🇫🇷 Narbonne · FR · 13 Jan 2026
Casse spectaculaire à Narbonne : 130 000 euros de bijoux dérobés par le toit de la bijouterie Bousquet
C'est un cambriolage d'une audace et d'une précision chirurgicales qui s'est déroulé ce mardi 13 janvier 2026 en plein cœur de Narbonne, sur la très surveillée place de l'Hôtel-de-Ville. Entre 13h et 14h, alors que les employés de la bijouterie Bousquet s'étaient absentés pour leur pause déjeuner, des malfaiteurs chevronnés ont dévalisé le commerce pour un butin estimé à environ 130 000 euros.
Un mode opératoire digne d'un film
Les monte-en-l'air ont préparé leur coup méticuleusement. Passant par un immeuble voisin désaffecté, ils ont accédé à un appartement vide situé juste au-dessus de la bijouterie. Ils y ont retiré les tomettes avant de percer la dalles pour se créer un accès direct vers la surface de vente. Au moins deux complices faisaient le guet à l'extérieur. Malgré le déclenchement de l'alarme et d'un système de fumigènes opacifiants, les malfaiteurs, manifestement équipés, ont réussi à faire main basse sur près de 200 bijoux de valeur avant de s'évanouir dans la nature.

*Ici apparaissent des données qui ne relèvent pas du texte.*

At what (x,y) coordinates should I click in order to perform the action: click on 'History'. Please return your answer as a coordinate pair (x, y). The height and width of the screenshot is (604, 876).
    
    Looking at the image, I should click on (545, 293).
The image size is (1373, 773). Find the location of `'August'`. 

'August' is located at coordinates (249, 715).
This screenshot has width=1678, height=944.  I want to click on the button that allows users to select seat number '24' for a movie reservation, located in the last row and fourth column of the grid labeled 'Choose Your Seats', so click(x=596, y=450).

« À 14 h, quand nous sommes revenus, ils étaient partis et il ne restait que les fumigènes », raconte Audrey Azéma, la gérante de la bijouterie, encore sous le choc de l'organisation quasi militaire des voleurs.
Une place sous haute surveillance et des précédents historiques
Ce casse relance les débats sur la sécurité en plein centre-ville, pourtant équipé de nombreuses caméras de surveillance. Ce n'est pas la première fois que la bijouterie Bousquet subit une telle attaque. En juin 2013, elle avait été le théâtre d'un braquage à main armée où quatre jeunes hommes munis d'un fusil à pompe avaient dérobé pour 100 000 euros de bijoux.
L'enquête en flagrance pour « vol en réunion par effraction » a été ouverte par le parquet de Narbonne et confiée conjointement au commissariat local et au service interdépartemental de police judiciaire de Perpignan. Les techniciens de la police scientifique ont procédé à des relevés d'indices dans l'appartement témoin de l'effraction.